*Excerpted records*
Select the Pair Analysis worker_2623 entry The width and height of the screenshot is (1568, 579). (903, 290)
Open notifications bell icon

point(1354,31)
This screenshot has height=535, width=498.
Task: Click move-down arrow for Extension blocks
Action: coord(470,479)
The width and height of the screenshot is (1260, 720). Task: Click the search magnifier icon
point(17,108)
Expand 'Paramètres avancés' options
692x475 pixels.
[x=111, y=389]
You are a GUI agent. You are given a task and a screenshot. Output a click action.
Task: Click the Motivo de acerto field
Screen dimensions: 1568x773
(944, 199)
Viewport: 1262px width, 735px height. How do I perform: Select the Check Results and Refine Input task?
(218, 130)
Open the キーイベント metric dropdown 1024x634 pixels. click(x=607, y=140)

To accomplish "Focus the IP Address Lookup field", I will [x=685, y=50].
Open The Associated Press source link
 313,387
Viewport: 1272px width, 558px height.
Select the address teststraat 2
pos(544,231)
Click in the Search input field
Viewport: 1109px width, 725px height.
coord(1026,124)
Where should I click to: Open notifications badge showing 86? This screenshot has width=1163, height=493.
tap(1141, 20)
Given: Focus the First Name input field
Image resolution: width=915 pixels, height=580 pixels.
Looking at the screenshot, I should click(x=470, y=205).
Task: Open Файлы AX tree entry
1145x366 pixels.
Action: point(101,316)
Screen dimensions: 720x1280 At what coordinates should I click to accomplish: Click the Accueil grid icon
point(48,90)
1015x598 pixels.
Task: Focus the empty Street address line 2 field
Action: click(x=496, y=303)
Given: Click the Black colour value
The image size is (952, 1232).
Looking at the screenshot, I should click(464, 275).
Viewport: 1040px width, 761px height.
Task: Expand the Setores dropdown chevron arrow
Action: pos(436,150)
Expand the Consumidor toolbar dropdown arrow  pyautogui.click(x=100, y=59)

*Exercise instructions*
What's wanted is a faithful copy of each entry above.

*Task result*
Select the Pair Analysis worker_2623 entry The width and height of the screenshot is (1568, 579). (903, 290)
Open notifications bell icon

point(1354,31)
This screenshot has height=535, width=498.
Task: Click move-down arrow for Extension blocks
Action: coord(470,479)
The width and height of the screenshot is (1260, 720). Task: Click the search magnifier icon
point(17,108)
Expand 'Paramètres avancés' options
692x475 pixels.
[x=111, y=389]
You are a GUI agent. You are given a task and a screenshot. Output a click action.
Task: Click the Motivo de acerto field
Screen dimensions: 1568x773
(944, 199)
Viewport: 1262px width, 735px height. How do I perform: Select the Check Results and Refine Input task?
(218, 130)
Open the キーイベント metric dropdown 1024x634 pixels. click(x=607, y=140)

To accomplish "Focus the IP Address Lookup field", I will [x=685, y=50].
Open The Associated Press source link
 313,387
Viewport: 1272px width, 558px height.
Select the address teststraat 2
pos(544,231)
Click in the Search input field
Viewport: 1109px width, 725px height.
coord(1026,124)
Where should I click to: Open notifications badge showing 86? This screenshot has width=1163, height=493.
tap(1141, 20)
Given: Focus the First Name input field
Image resolution: width=915 pixels, height=580 pixels.
Looking at the screenshot, I should click(x=470, y=205).
Task: Open Файлы AX tree entry
1145x366 pixels.
Action: point(101,316)
Screen dimensions: 720x1280 At what coordinates should I click to accomplish: Click the Accueil grid icon
point(48,90)
1015x598 pixels.
Task: Focus the empty Street address line 2 field
Action: click(x=496, y=303)
Given: Click the Black colour value
The image size is (952, 1232).
Looking at the screenshot, I should click(464, 275).
Viewport: 1040px width, 761px height.
Task: Expand the Setores dropdown chevron arrow
Action: pos(436,150)
Expand the Consumidor toolbar dropdown arrow  pyautogui.click(x=100, y=59)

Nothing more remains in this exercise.